In summary, neuroimaging studies reveal that children and adults with ADHD activate frontal subcortical structures to a lesser extent than control subjects. Although the pattern of activation in children with ADHD is somewhat more diffuse, they, like adults with ADHD, do not activate areas involved with emotion and memory to the same extent that controls do. This is consistent with the observed difficulty that these individuals have in motivation and arousal.

Electroencephalographic (EEG) studies of children with ADHD reveal an excess of slow-wave (theta) activity consistent with decreased alertness and underarousal. [ Note: EEGs are "brain wave" studies that record electrical activity of the brain by means of electrodes to the scalp. Different patterns are noted in sleep and wakefulness. Increased slowing during wakefulness is consistent with a lower level of alertness or disturbance of cerebral function.] These EEG patterns correctly classify over 90% of children with ADHD and normal controls.[78] However, although there are clear-cut differences between the EEG patterns of children with ADHD and those of controls, there is enough heterogeneity in the ADHD group to limit the diagnostic efficacy of this technology.[79] Comparing the EEG patterns of children with ADHD and controls, group differences were found in the mean frequency of the total EEG, as well as the specific amounts of activities of different frequencies (theta, alpha, and beta), the ratios of these different frequencies, and the coherence patterns across the three groups.[79,80] These EEG patterns suggest reduced cortical differentiation and specialization in ADHD, more prominently in children with the hyperactive or impulsive type than in those with the inattentive type. Moreover, children with the inattentive type of EEG were found to have two different EEG patterns, one consistent with hypoarousal (reminiscent of the sluggish cognitive tempo type described by Lahey et al.[3]) and one consistent with a maturational lag.[81]
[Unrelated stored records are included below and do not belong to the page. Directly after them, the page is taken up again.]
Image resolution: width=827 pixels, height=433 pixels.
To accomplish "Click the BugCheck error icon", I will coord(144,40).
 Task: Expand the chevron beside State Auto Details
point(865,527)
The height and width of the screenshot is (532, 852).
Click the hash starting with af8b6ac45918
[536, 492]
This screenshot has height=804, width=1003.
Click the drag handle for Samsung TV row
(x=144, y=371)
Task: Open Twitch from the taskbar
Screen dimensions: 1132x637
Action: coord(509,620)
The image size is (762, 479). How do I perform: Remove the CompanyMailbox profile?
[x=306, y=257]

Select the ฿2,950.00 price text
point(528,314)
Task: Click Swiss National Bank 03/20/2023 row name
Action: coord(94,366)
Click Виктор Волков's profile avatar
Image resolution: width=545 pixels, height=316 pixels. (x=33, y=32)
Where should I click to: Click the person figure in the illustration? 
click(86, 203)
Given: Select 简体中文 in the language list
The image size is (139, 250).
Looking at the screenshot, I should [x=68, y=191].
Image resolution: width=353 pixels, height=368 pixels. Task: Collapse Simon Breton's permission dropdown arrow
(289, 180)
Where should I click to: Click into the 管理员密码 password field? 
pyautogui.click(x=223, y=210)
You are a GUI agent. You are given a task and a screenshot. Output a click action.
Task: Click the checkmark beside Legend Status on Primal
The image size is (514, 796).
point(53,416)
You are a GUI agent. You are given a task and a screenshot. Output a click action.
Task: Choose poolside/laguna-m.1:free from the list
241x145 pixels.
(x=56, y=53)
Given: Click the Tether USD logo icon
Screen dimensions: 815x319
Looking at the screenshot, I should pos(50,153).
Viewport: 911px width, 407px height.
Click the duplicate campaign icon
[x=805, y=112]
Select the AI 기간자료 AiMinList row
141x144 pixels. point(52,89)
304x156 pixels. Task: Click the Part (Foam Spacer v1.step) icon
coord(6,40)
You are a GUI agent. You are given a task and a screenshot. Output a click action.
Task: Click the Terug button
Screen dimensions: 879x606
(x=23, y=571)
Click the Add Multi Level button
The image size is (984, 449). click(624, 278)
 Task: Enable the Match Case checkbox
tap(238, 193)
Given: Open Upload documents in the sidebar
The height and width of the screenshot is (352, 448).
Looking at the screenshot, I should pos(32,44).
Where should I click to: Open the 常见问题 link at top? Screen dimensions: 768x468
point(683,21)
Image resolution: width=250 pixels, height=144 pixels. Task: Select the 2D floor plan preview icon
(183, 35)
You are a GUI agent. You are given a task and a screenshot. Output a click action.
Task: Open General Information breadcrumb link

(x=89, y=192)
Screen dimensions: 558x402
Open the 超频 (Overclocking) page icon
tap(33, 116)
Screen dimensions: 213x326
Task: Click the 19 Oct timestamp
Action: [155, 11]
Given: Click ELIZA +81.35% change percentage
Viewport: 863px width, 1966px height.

In summary, quantitative EEG patterns appear to demonstrate differences in children with ADHD and those without ADHD. However, diagnostic accuracy is not much better than the clinical assessment and requires specialized equipment and technical expertise. Given the possibility that there can be different EEG patterns seen in children with ADHD, this technique appears to have limited application at this time; however, it might be useful in determining the response to medication[82] and possibly will be more meaningful once ADHD genetics are unraveled.

In summary, electrophysiologic studies of children with ADHD reveal atypical brain wave patterns, which suggest dysregulation of arousal and attention.